* _DATA TO USE_
────────────────

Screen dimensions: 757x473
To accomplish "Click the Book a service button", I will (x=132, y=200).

────────────────

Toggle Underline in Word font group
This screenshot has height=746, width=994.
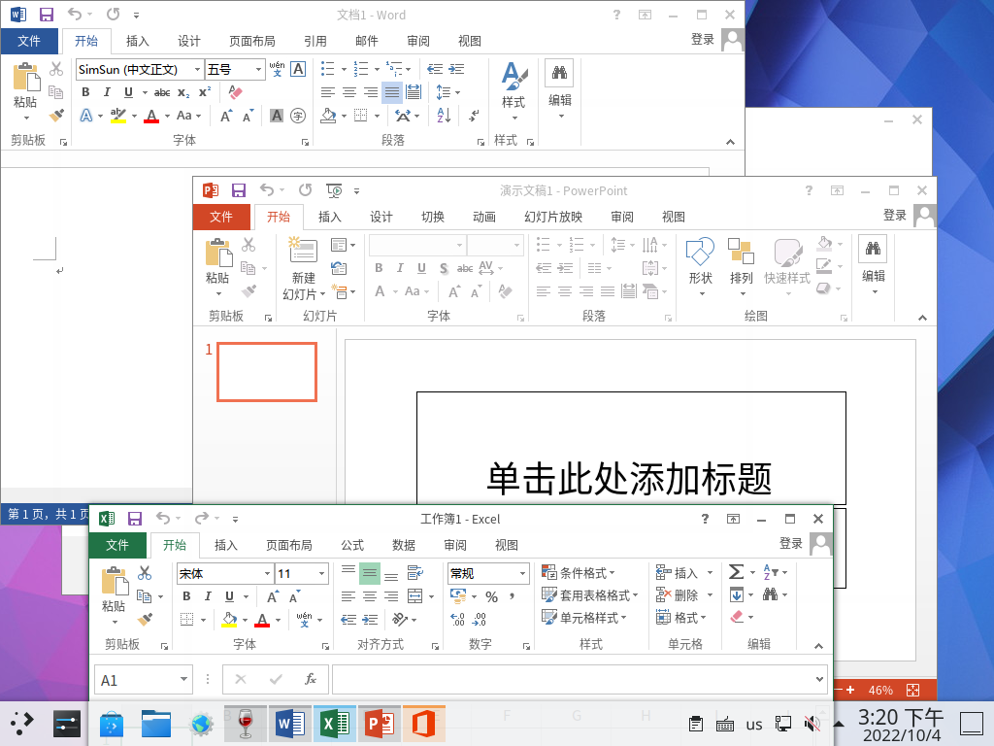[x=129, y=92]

────────────────

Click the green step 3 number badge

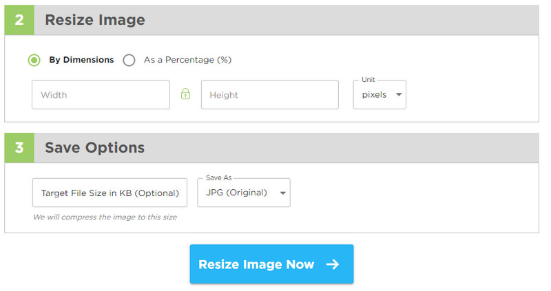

────────────────

Please give a count of the lines in the records where the word "Click" occurs, with nothing besides it.

* _RESPONSE AREA_
2